Publié le 16 janvier 2024

De nombreux records de température ont été battus en Antarctique en mars 2022. En particulier, la température de -9,4 °C, le 18 mars 2022 près de la station Concordia, a frappé les esprits car mars est généralement marqué par un rapide refroidissement hivernal. Ces températures « chaudes » s'expliquent par la formation d'une « rivière » atmosphérique intense, c'est-à-dire d'un ruban dense de vapeur d'eau, transportant de la chaleur et de l'humidité des régions subtropicales jusqu'à l'intérieur de l'Antarctique.

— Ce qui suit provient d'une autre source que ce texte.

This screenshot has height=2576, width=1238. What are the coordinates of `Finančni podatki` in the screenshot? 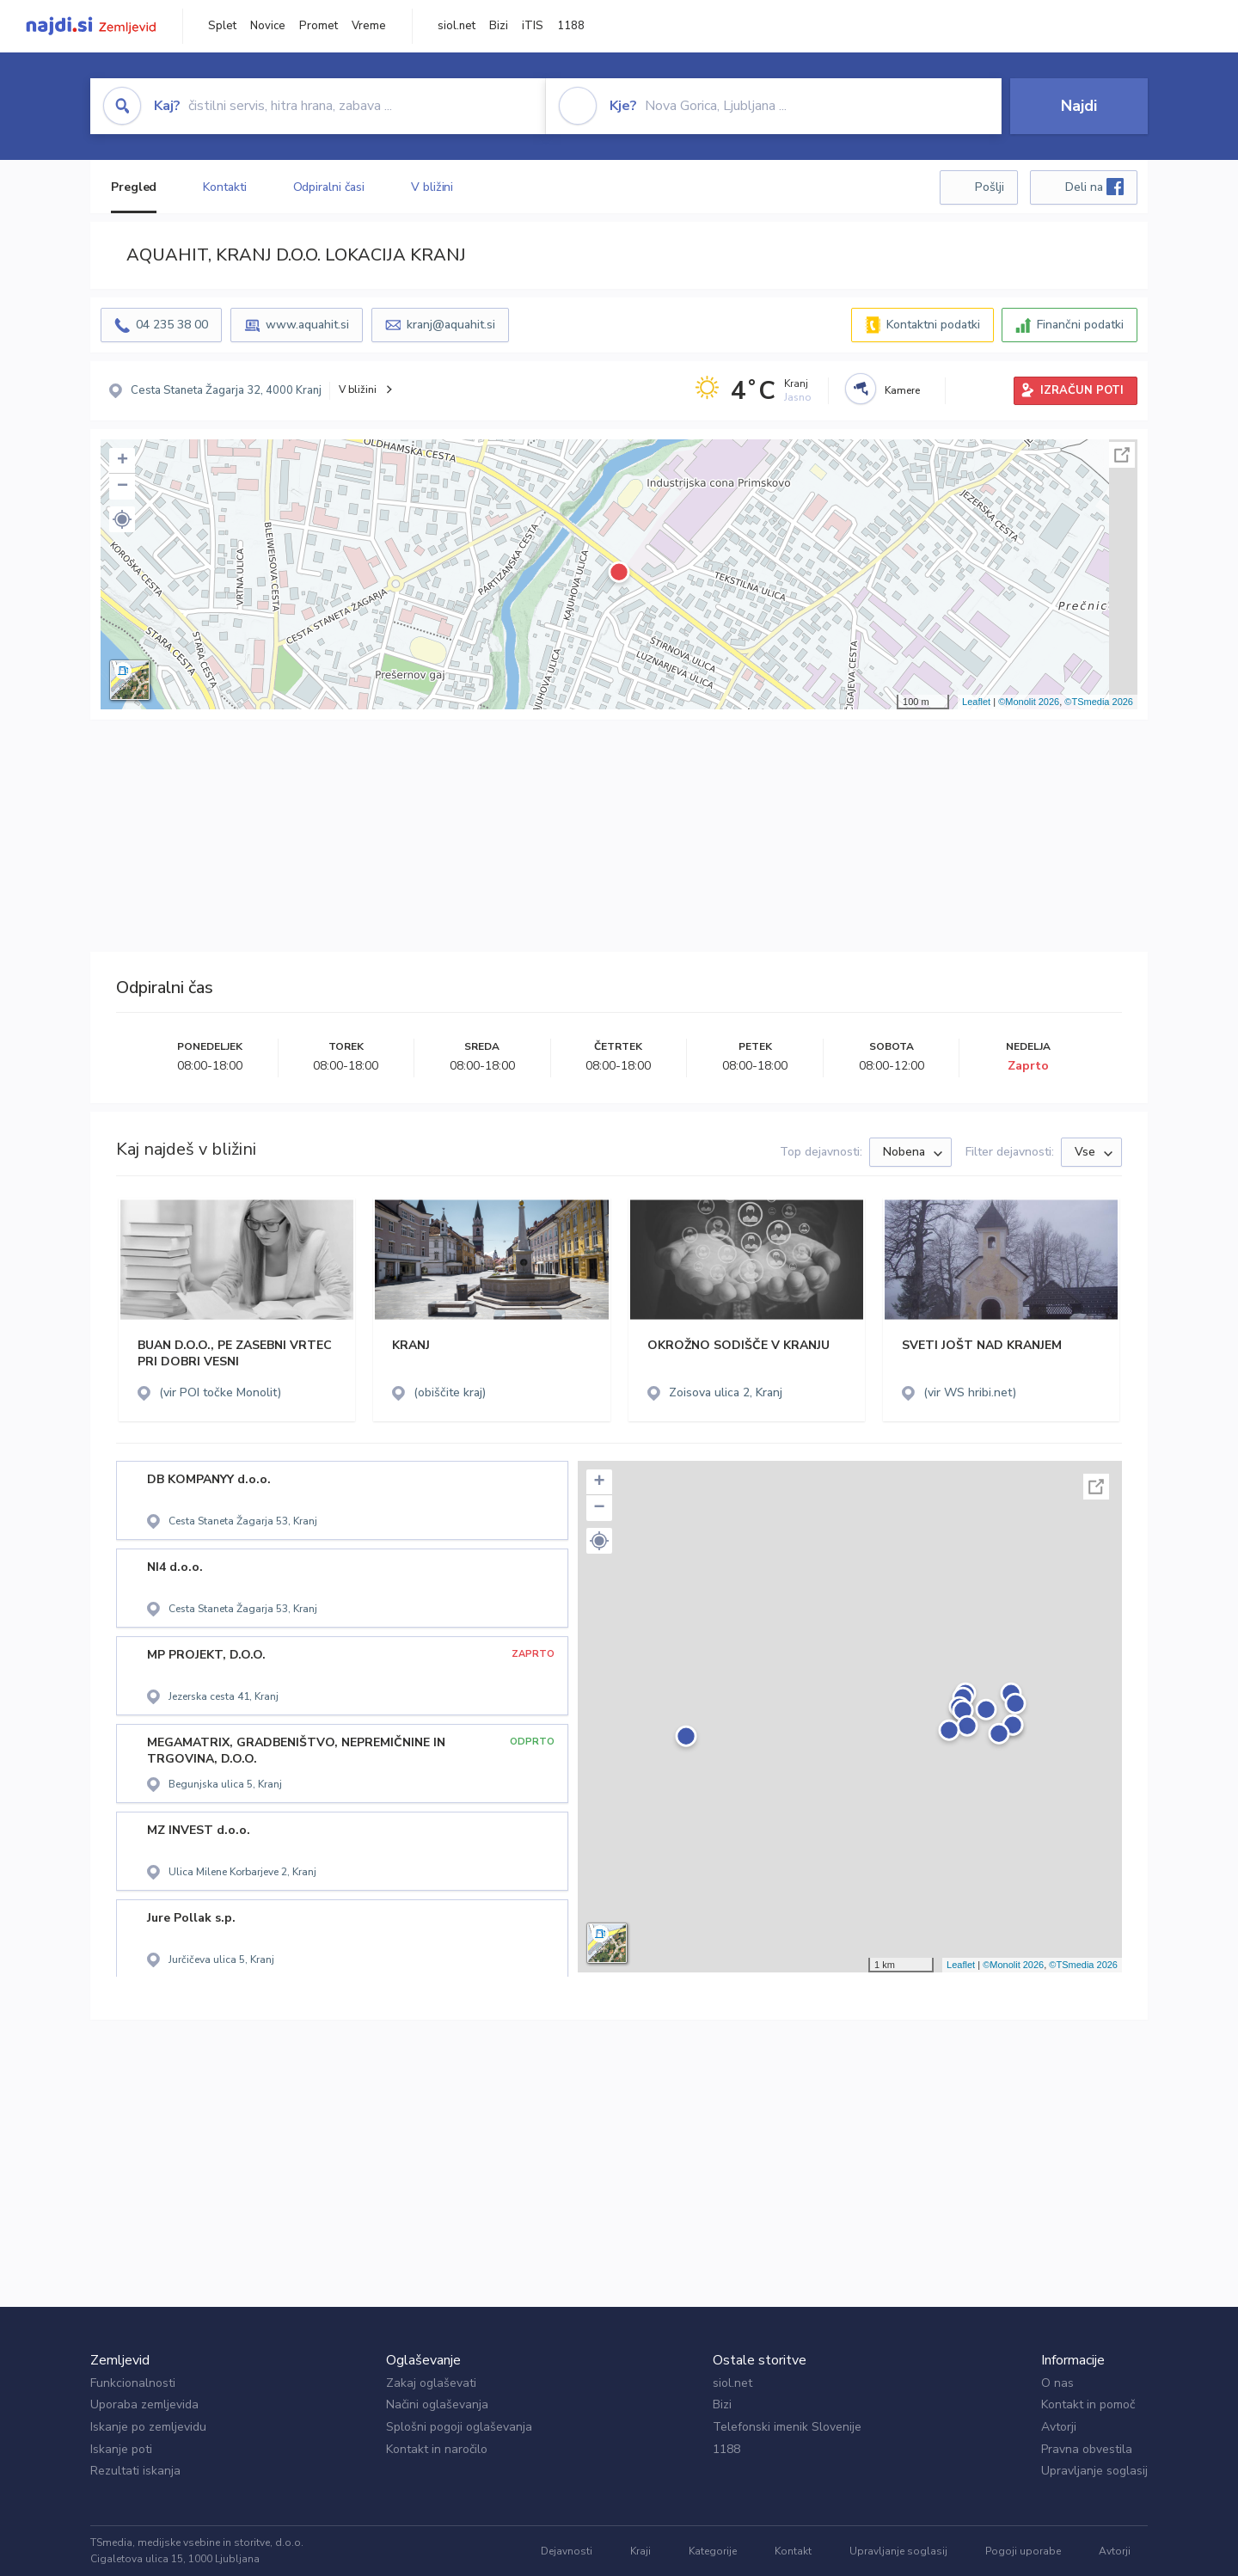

Cet événement exceptionnel a suscité un immense intérêt de la communauté géoscientifique de l'Antarctique – affectant la datation paléoclimatique dans les carottes de glace ou les mesures de rayons cosmique – et un grand projet de collaboration a été lancé pour mieux comprendre cette vague de chaleur historique et en mesurer les conséquences.

Dans leurs travaux, les chercheurs décrivent les relevés de température ainsi que les facteurs météorologiques complexes qui ont conduit à la formation de la rivière atmosphérique la plus intense à ce jour, observée au-dessus de l'Antarctique de l'Est.

Quel est le scénario reconstitué par les scientifiques ?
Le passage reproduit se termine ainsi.